Author: Dr. C. Wright
Following his paper, Dr Wright opened the floor to questions from the audience…
1. If Jeremiah is in some sense modelling what it means to be missionaries, as a group or individuals, is this encouraging or discouraging with the experiences that Jeremiah has and how does this fit into the wider context of biblical prophecy?
I hope that it would not be discouraging, but it would certainly be sobering. I think there is certainly a necessity for a prophetic critique of the church of the people of God. When we are thinking about mission, it is easy sometimes – especially in a place like this and elsewhere – to get fairly gung-ho about all the wonderful realities of church growth around the world, of great stories of successful mission and so on, for which we praise God. But we also need to recognise that there are some very terrible deformities in those who claim to be the people of God, especially within the evangelical communities around the world. Things that make us wonder if the judgement of God is as much against the church as against the world; things like: lack of integrity, like a prosperity gospel, all sorts of ways in which one finds deformities in the Christian church.

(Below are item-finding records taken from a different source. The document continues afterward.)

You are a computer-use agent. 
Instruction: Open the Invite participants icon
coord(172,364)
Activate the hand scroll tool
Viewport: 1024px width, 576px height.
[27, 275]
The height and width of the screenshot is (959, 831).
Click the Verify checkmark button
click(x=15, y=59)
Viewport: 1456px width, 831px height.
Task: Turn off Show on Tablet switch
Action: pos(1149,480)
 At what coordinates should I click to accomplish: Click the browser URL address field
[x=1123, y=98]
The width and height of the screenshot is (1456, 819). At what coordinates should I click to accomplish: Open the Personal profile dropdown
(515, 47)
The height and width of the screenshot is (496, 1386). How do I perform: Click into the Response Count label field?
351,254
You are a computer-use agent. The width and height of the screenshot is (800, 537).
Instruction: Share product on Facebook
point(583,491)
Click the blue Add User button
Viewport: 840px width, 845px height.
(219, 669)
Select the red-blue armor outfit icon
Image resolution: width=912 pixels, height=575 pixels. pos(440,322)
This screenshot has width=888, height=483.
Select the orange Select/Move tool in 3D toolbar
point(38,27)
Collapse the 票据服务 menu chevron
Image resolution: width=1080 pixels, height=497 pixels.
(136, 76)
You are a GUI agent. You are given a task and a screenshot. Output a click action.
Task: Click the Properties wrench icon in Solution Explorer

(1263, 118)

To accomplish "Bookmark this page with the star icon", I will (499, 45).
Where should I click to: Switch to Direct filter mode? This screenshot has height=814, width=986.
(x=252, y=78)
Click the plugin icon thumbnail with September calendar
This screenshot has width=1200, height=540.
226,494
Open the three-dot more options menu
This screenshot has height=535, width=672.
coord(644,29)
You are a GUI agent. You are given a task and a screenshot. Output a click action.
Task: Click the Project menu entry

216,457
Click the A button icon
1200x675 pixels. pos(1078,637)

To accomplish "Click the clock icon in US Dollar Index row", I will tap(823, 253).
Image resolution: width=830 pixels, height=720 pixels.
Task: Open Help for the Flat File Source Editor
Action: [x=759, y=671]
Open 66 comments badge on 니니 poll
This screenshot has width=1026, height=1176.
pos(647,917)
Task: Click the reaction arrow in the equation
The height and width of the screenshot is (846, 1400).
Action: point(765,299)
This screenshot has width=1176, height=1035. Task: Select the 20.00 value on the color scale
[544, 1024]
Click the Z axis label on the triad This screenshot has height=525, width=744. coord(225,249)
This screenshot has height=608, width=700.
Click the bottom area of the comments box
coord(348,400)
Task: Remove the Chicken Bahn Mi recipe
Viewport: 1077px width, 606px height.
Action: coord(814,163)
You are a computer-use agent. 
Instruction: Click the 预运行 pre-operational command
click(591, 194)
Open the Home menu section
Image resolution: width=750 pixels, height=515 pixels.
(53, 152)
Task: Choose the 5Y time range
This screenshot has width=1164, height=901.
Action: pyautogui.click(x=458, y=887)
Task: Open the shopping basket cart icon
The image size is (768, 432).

So there is a need for a sobering, prophetic critique of the church, but I wouldn’t want to be discouraging. I would want to be encouraging because the overall message of Jeremiah is that if the church is willing to go through that purifying period of God’s discipline and judgement, there is grace, there is restoration and there is ultimately the hope that God will complete his mission. God will do what he says he will do, which is to gather in the people from all the nations. We can be grateful that the completion of God’s mission lies ultimately in God’s hands and is not dependent upon our obedience in the sense that it is his grace which is ultimately sovereign.